**Verilen metin**.
━━━━━━━━━━
GÜNCEL EGE YEREL YÖNETİMLER EKONOMİ POLİTİKA SPOR RÖPORTAJLAR YAZAR CAFE FOTO GALERİ VİDEO GALERİ
Ümit YALDIZ
YAZARLAR
8 Ekim 2013 Salı

İstikamet İzmir…

Mart kuzuları benzetmesi tuttu. CHP’nin ‘Mart kuzuları’ 2 Eylül’den itibaren sahada.
AK Parti’nin kuzuları da meydana inmeye başladı. Teşkilat zirvesinde 19 ilçe başkanı ‘istifa’ kararını iletti. 30 ilçenin 19’u…
Teşkilat ‘boşaldı’ desek yalan olmaz.
Sadece teşkilattan 100’e yakın aday adayı çıkabilir.
Eski yeni yönetici, yönetim kurulu üyesi vs.
Ve görünen o ki AK Parti aday adayı başvurusunda CHP’yi yakalayacak.
Özellikle de 1 Aralık’tan itibaren memur adayların da sürece katılmasıyla..
 
AK Parti’den aday adayı olmak memurlar için bir nevi görevde yükselme sınavı mahiyetinde.
Yerini korumak, yükselmek, göze girmek, kart vizitine ‘AK Parti aday adayı’ yazdırmak gibi gayeler memurlar açısından seçilmekten de öncelikli.  
Hem de memura siyaset yasağının kaldırıldığı şu günlerde.
O nedenle ‘başhekiminden kaymakama, vali yardımcısına’ kadar pek çok aday adayı
AK Parti kulislerinde boy gösteriyor.
CHP’nin de memur adayları var.
Sırf Buca’da 4 tane… Aralarında tarihçi Oktay Gökdemir, başkan yardımcısı Cengiz Üzün gibi tanınmış simalar var.
Bayraklı’da Kerim Özer gibi siyasette de iddialı bir isim var.
İkametgâhını aylar öncesinden Bayındır’a aldırmış Vali Yardımcısı Ardahan Totuk’u da unutmamak lazım. Bazı medya organları tarafından ‘mutat’ evraklar üzerinden karalanmaya çalışılsa da Bayındır’ın yerlisi olan Totuk, İzmir’in yakından tanıdığı demokrat bir isim. Fen İşleri Daire Başkanı Fazıl Ölçer’in Çiğli iddiası için 1 Aralık’ı görmek lazım. Neyse ki bugünkü konumuz 657’lik adaylar değil.
━━━━━━━━━━
Öğe konum kayıtları:
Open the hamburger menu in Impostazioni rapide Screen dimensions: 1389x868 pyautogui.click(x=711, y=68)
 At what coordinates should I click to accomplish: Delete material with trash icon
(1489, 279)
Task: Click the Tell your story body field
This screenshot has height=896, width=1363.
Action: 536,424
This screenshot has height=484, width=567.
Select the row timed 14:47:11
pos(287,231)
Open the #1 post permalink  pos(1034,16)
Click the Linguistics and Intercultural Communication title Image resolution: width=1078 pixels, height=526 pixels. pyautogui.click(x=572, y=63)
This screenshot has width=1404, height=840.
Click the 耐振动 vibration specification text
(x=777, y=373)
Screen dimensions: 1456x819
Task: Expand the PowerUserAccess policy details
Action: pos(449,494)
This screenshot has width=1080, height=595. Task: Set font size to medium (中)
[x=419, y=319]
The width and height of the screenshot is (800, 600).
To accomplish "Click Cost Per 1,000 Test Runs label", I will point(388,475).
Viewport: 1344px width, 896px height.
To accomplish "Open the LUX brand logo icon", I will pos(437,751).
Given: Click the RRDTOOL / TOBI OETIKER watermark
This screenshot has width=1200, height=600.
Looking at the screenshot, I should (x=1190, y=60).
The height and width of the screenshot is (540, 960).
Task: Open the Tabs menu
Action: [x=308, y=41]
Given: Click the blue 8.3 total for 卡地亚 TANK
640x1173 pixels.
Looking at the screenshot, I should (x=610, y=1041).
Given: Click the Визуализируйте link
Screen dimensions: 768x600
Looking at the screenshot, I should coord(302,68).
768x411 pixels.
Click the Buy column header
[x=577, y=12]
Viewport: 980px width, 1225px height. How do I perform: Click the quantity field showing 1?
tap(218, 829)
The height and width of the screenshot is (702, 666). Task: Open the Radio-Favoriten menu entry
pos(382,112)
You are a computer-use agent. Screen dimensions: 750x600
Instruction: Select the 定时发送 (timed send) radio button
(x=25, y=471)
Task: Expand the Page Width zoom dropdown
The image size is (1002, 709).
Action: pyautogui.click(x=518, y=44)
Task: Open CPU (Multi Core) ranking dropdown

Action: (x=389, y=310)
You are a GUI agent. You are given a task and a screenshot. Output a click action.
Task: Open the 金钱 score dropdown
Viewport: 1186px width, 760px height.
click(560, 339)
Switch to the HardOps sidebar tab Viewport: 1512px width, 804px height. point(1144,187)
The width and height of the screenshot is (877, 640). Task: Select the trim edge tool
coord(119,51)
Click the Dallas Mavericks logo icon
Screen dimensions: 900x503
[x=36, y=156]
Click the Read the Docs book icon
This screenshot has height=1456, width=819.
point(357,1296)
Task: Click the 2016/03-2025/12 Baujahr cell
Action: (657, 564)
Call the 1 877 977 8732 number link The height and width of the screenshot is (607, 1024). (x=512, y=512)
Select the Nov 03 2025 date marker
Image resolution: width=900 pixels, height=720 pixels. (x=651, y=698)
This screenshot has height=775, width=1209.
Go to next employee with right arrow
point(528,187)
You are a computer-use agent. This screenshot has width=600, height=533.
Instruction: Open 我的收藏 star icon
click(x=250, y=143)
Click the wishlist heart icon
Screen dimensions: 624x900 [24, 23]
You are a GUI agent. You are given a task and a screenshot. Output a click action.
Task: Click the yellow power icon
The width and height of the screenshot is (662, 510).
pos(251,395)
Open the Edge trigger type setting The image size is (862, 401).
━━━━━━━━━━
**Verilen görev**.
İzmir seçimleri üzerine yazılmış yazıda "AK Parti’nin kuzuları" sözleriyle başlayıp "desek yalan olmaz." sözleriyle biten kısmı aynen yeniden yazın. Bu kayıtların metinle hiçbir ilgisi yoktur.

**Bu alıştırmanın sonucu**.
AK Parti’nin kuzuları da meydana inmeye başladı. Teşkilat zirvesinde 19 ilçe başkanı ‘istifa’ kararını iletti. 30 ilçenin 19’u…
Teşkilat ‘boşaldı’ desek yalan olmaz.